#### EXTRACT ####
So saying these things about
how origins are fictional
and nations, like
nature, are constructed
is easy in my generation
of the academic humanities.
You might even say that
it comes naturally,
that it's second
nature to say it.
But I think there's something
else also worth naming,
in the idea that a
landscape of origin,
of your birth,
where you're native,
is also your nature,
who and how you are.
There's an image that people
come to again and again
of being born from
their terrain.
A few examples,
E.P. Thompson's great
historical study,
"The Making of the
English Working Class,"
is very nearly the antithesis
of picturesque
landscape writing.
And nevertheless, the book has
a steady rhythm of
place-names and terrain
that infuses, at least to me,
an earthborn quality into
the human actions he details,
and once he comes
out and says it.
Writing of Dan Taylor,
"a Yorkshire collier,"
a coal miner,
"who had worked in the
pit from the age of five,
"who had been converted
by the Methodists,"
who, still quoting Thompson,
"built his own meeting-house,
"digging the stone out of
the moors above Hebden Bridge
"and carrying on his own back"
and went on to walk
25,000 miles across England
to preach 20,000 sermons
of low church radicalism.
And Thompson concludes,
"he came from neither
the Particular
"nor the General
Baptist Societies,
"spiritually, perhaps, he came
from Bunyan's inheritance,"
that is Pilgrim's Progress,
but, still quoting,
"but literally
"he just came out
of the ground."
And here, is Wendell Berry,
the Kentucky agrarian writer,
in an essay from the 1960s
called "A Native Hill,"
that word again.
Berry writes of a place
"where his face is
mirrored in the ground."
He imagines his own death
and decay on his native hill
and concludes,
"When I move to go,
"it is as if I rise
up out of the world."
I could multiply examples,
but I think these will do enough
to get at the thought or
feeling that I'm after here.
#### MATERIAL SHOWN ####
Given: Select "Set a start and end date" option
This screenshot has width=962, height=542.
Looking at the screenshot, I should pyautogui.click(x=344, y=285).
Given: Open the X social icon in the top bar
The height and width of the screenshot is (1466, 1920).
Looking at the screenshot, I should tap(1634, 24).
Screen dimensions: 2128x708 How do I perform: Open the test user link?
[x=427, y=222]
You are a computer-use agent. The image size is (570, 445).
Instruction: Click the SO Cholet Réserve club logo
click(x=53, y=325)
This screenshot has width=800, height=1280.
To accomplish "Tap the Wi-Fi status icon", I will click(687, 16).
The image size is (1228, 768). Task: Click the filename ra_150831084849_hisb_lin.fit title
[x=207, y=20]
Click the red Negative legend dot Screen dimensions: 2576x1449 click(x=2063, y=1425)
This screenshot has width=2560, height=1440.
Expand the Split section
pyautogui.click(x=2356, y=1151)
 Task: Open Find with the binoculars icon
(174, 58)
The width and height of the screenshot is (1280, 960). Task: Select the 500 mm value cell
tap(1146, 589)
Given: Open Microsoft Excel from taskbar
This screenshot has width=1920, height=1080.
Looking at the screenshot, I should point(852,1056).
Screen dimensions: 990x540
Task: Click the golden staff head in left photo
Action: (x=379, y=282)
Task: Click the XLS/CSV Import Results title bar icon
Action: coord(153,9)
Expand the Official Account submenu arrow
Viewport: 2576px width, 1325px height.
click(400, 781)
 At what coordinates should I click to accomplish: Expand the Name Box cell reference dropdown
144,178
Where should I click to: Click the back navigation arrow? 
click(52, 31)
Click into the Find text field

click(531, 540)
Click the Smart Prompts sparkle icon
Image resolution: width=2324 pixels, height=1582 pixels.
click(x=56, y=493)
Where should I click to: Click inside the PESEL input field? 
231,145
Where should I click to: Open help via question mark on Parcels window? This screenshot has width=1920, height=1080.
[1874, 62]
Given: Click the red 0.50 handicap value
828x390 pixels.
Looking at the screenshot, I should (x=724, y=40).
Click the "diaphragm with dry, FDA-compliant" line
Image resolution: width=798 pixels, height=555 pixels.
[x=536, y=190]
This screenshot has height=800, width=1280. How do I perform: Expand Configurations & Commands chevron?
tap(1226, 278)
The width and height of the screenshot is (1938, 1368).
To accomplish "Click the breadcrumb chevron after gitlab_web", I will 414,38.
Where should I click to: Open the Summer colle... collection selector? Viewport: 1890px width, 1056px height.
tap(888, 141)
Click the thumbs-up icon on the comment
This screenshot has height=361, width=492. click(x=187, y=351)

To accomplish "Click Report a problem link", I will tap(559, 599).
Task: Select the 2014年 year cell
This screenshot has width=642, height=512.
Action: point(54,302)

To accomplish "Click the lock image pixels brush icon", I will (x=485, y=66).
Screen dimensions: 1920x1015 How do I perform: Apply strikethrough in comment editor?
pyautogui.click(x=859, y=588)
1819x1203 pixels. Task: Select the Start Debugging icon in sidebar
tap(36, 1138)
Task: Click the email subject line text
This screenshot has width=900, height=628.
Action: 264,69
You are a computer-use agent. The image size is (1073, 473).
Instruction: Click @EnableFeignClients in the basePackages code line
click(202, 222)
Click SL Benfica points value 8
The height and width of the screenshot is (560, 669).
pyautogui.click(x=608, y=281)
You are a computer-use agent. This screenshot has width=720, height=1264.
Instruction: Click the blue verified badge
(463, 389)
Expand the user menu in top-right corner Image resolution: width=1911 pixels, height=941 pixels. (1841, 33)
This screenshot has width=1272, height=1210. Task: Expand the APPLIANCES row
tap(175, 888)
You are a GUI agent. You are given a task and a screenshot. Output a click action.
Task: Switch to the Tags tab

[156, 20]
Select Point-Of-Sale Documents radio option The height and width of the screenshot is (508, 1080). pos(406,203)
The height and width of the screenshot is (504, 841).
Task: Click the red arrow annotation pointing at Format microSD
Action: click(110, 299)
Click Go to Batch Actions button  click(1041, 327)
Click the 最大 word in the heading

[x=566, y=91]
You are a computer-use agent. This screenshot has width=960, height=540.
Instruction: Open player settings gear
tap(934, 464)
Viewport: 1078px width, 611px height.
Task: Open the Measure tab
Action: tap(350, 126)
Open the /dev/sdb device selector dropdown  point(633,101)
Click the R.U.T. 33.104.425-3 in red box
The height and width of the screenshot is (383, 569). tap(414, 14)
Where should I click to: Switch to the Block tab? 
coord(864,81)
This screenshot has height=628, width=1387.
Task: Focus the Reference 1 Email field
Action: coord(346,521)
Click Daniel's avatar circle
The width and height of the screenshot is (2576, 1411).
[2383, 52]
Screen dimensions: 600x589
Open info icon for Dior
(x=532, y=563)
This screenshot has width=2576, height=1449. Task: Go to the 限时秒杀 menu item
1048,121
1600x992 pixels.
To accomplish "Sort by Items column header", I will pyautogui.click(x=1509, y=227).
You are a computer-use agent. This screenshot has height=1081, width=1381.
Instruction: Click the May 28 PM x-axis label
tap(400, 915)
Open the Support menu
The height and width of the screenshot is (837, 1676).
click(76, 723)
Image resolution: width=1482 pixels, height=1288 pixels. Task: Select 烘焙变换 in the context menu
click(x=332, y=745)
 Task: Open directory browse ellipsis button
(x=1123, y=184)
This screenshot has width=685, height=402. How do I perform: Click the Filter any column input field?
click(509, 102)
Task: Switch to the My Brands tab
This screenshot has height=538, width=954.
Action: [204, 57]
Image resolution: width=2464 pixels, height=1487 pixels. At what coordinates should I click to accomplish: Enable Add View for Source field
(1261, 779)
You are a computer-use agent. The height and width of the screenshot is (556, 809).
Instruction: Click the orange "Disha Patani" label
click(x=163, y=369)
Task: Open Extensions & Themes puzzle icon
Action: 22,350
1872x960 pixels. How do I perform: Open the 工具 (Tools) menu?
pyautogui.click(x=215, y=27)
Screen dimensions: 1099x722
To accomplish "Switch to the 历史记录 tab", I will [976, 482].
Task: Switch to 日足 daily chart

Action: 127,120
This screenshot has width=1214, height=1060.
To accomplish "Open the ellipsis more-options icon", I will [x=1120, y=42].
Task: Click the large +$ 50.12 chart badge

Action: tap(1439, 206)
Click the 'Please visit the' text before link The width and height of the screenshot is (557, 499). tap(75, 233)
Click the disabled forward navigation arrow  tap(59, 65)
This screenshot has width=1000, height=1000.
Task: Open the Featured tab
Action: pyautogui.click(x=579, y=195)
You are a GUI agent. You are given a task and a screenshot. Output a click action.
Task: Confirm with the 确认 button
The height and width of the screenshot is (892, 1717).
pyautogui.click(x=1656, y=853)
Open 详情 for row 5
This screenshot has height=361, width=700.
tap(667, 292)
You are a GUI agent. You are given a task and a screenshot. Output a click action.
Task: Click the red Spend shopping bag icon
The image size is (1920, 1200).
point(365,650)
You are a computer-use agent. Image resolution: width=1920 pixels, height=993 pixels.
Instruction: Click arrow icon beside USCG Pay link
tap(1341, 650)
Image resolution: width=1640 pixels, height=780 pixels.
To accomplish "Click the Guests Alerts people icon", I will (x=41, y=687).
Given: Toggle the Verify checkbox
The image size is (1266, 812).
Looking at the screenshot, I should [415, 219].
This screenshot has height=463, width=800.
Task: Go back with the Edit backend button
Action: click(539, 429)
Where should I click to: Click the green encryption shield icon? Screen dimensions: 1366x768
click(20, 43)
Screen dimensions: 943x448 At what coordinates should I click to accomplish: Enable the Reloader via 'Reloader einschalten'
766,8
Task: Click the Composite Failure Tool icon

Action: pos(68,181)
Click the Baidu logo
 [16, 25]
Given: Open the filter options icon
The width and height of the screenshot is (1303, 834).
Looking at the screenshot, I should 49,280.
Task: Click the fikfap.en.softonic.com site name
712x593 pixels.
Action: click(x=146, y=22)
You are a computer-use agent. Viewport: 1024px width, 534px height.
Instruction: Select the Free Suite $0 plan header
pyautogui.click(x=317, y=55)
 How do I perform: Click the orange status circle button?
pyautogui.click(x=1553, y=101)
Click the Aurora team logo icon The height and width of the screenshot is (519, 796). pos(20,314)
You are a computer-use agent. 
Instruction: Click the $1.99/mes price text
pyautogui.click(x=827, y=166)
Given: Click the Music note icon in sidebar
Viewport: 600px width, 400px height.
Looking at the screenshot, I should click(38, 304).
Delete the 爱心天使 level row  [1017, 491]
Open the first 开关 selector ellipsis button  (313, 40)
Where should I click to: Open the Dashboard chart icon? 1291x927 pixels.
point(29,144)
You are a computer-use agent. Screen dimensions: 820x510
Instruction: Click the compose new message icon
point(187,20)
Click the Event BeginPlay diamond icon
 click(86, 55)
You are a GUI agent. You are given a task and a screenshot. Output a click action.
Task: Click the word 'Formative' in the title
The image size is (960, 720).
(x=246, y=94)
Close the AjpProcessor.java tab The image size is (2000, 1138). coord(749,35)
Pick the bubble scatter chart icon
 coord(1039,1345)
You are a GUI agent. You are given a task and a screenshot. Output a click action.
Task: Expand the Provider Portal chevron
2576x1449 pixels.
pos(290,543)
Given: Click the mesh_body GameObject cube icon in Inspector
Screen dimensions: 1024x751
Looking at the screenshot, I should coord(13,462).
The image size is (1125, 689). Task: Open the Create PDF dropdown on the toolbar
####
REQUIRED WORK:
**1)** In the lecture on landscape and origin, what is the title of the 1960s essay by Wendell Berry?
**2)** Carry on the lecture on landscape and origin past its last sentence, keeping its spoken style and short lines.
The items are independent material and have no connection to the lecture on landscape and origin.

RESULTS FOR EACH TASK:
**1)** "A Native Hill."

**2)**
I'll come back to it.
Second, when they
look at a landscape
as a record of wounds,
a landscape is also,
is always partly
a place that is held in
memory in a certain way.
The Polish-Lithuanian
poet Czeslaw Milosz wrote,
"It's possible that
there is no memory
but the memory of wounds."
And it's surely
true that the way
a landscape memorializes us,
how it holds our memory,
is largely in the harm we do
in our use and habitation of it.
In the passage where Wendell
Berry imagines rising
from the hill of
his native land,
he also reflects that his
path is several feet below
where he would once have
walked and where he would walk
today if his ancestors had
not cut the land in ways
that cost it all its topsoil.
The Appalachian
hills where I grew up
are much steeper than his.
They're a beautiful
place of wreckage.
Mature red oaks collapse
with their roots out
because the soil is thin.
Gullies slash the hillsides
where people farmed sheep
during World War One,
answering a lucrative demand
for wool to make uniforms,
which was a very rare chance
to turn that land into money.
The streams are
sluggish and muddy
because all the topsoil
has run through them
on the way to the Ohio
and Mississippi Rivers.
And that is nothing compared
with the condition
of the coalfields,
just an hour's drive south,
and less if you know
exactly where you're going.
You may know some
of the basic facts
about mountaintop
removal strip-mining,
which combines dynamite
to blast mountains apart
with earth-moving equipment
that can pick up 130 tons
of rubble at a bite.
You may know that the
blasting lowers ridges
and mountaintops by
as much as 600 feet
in a region where that is
about the usual clearance
between valley and ridge.
You may have heard that 2,000
miles of headwater
streams have been buried
under hundreds of feet
of the resulting rubble
and that that 2,000 miles is
a very conservative estimate,
that 500 individual mountains
have been destroyed,
and that 1.4 million
acres of native forest
have been cleared
in the process.
Where mining has been,
the terrain is now
something utterly different
from what it used to be.
A terrain dominated by steep
hillsides has been replaced
by a mix of plateaus
with remnant or
reconstructed hillsides
that are shorter and
blunter than before mining.
The most common
pre-mining landform there
was a slope with a
pitch of 28 degrees,
about as steep as
the upper segments
of the cables of
the Brooklyn Bridge
or similar bridges
from the same period.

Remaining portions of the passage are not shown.